The recent series of significant hacks to Marriott, Target, Anthem, Home Depot, and other businesses make it clear that there is now another inevitable event to add to death and taxes, namely intrusions to businesses’ on-line databases of their customers’ personal information. These intrusions include outside vigilante hackers who are simply trying to sell their services and then try to incite the government or private plaintiffs to assert damage claims against the targeted businesses from the exploited vulnerabilities. To counteract the inevitability of such intrusions, cyber-security providers and insurance companies are now considering offering a new product that would combine guarding against unwanted intrusions with guaranteed coverage for the cost of the inevitable hack. The product would basically warrant that there will be no damaging access or release of on-line data, and would provide a specified but limited payment to compensate for any damages should an intrusion and/or release of data nonetheless occur.

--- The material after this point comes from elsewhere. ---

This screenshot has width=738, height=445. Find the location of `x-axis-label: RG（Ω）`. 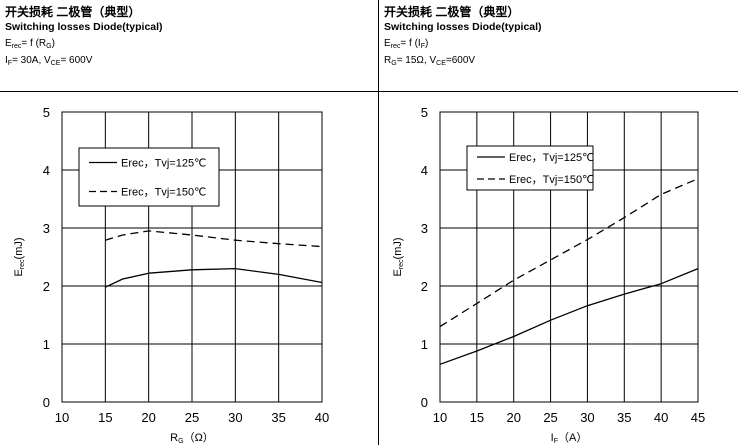

x-axis-label: RG（Ω） is located at coordinates (192, 438).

Numerous insurance companies already offer some type of high-limit coverage for cyber intrusions, but these policies have significant premiums and contain numerous exclusions for insureds’ not taking proper precautions, as well as for various other issues including losses incurred through a breach of contract. Several of these coverage exclusions seem to be headed to the Supreme court for resolution. In the meantime, however, the combined product would provide a service to guard against intrusions that is guaranteed to meet the coverage standards of the insurance company, a correction of any incursion, and a limited payment if the implemented security safeguards are breached and the insured incurs third-party liability. There would be no need to worry about coverage under this type of policy because the security provider is paying the guaranteed amount if there is an incursion and exposure of personal data. The security company would also provide the remediation of any gaps in the insured’s system security.
Most security incursions result in little actual out-of-pocket documented damages to the customers whose data is exposed, but the cost of defending lawsuits and implementing safeguards such as new credit and debit cards, new passports, and identity-theft monitoring provided to the customers whose data was subject to a breach can mount up quickly. The combined product would provide a fixed cost of guarding against a hack and an indemnity payment if one occurs at what will presumably be a lower combined price than having security provided by one firm and insurance by another. There can also be better coordination between the security provider and the insurance provider to improve prevention and lower the cost of remediation. It will be interesting to see how these products, if implemented, roll out and whether they can better prevent intrusions and lower the cost of putting everything back together and compensating the victims. Particularly for businesses that do not already have a security or a cyber-insurance provider, these combined products may well be interesting and have lower cost than separate products. These products would also seem to be especially suited for the healthcare industry where HIPPA provides even more stringent penalties for intrusions and improper protection of patient data.
If a business already has both security and cyber-insurance providers, it could compare the combined cost as well as the experience in coordinating between security provider and insurance and decide whether to consider the combined product. But regardless of what product or products a business ultimately purchases, all businesses that store personal data should take reasonable precautions to protect that data, and should purchase some type of cyber insurance, whether or not it is integrated with a security service.